MEAC tournament champions

NCAA tournament
- Conference: Mid-Eastern Athletic Conference
- Record: 12–19 (8–11 MEAC)
- Head coach: Mickey Clayton (3rd season);
- Home arena: Jake Gaither Gymnasium

= 1998–99 Florida A&M Rattlers basketball team =

American college basketball season

The 1998–99 Florida A&M Rattlers men's basketball team represented Florida A&M University during the 1998–99 NCAA Division I men's basketball season. The Rattlers, led by third-year head coach Mickey Clayton, played their home games at the Teaching Gym as members of the Mid-Eastern Athletic Conference. They finished the season 12–19, 8–11 in MEAC play to finish in 8th place in the conference regular season standings.
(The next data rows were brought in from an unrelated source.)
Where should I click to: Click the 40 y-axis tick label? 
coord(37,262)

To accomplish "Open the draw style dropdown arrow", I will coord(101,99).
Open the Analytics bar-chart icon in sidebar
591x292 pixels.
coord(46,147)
They broke through to win four games to capture the MEAC tournament and secure the conference's automatic bid to the NCAA Tournament – the first appearance in school history. Playing as No. 16 seed in the East region, The Rattlers were defeated by No. 1 overall seed and eventual National runner-up Duke, 99–58.

==Schedule and results==

| Non-conference regular season |
| MEAC regular season |
| MEAC tournament |

| Date time, TV | Rank^{#} | Opponent^{#} | Result | Record | Site (attendance) city, state |
Non-conference regular season
| Nov 16, 1998* |  | at Auburn | L 47–94 | 0–1 | Beard–Eaves–Memorial Coliseum Auburn, Alabama |
MEAC regular season
| Feb 26, 1999* |  | at Bethune-Cookman | W 70–68 | 8–18 (8–11) | Moore Gymnasium Daytona Beach, Florida |
MEAC tournament
| Mar 1, 1999* |  | vs. Howard First round | W 68–46 | 9–18 | Greensboro Coliseum Greensboro, North Carolina |
| Mar 3, 1999* |  | vs. Coppin State Quarterfinals | W 80–69 | 10–18 | Greensboro Coliseum Greensboro, North Carolina |
| Mar 5, 1999* |  | vs. Morgan State Semifinals | W 62–56 | 11–18 | Greensboro Coliseum Greensboro, North Carolina |
| Mar 6, 1999* |  | vs. South Carolina State Championship game | W 64–61 | 12–18 | Greensboro Coliseum Greensboro, North Carolina |
NCAA tournament
| Mar 12, 1999* CBS | (16 E) | vs. (1 E) No. 1 Duke First round | L 58–99 | 12–19 | Charlotte Coliseum (19,872) Charlotte, North Carolina |
*Non-conference game. ^{#}Rankings from AP Poll. (#) Tournament seedings in parentheses. E=East. All times are in Eastern Time.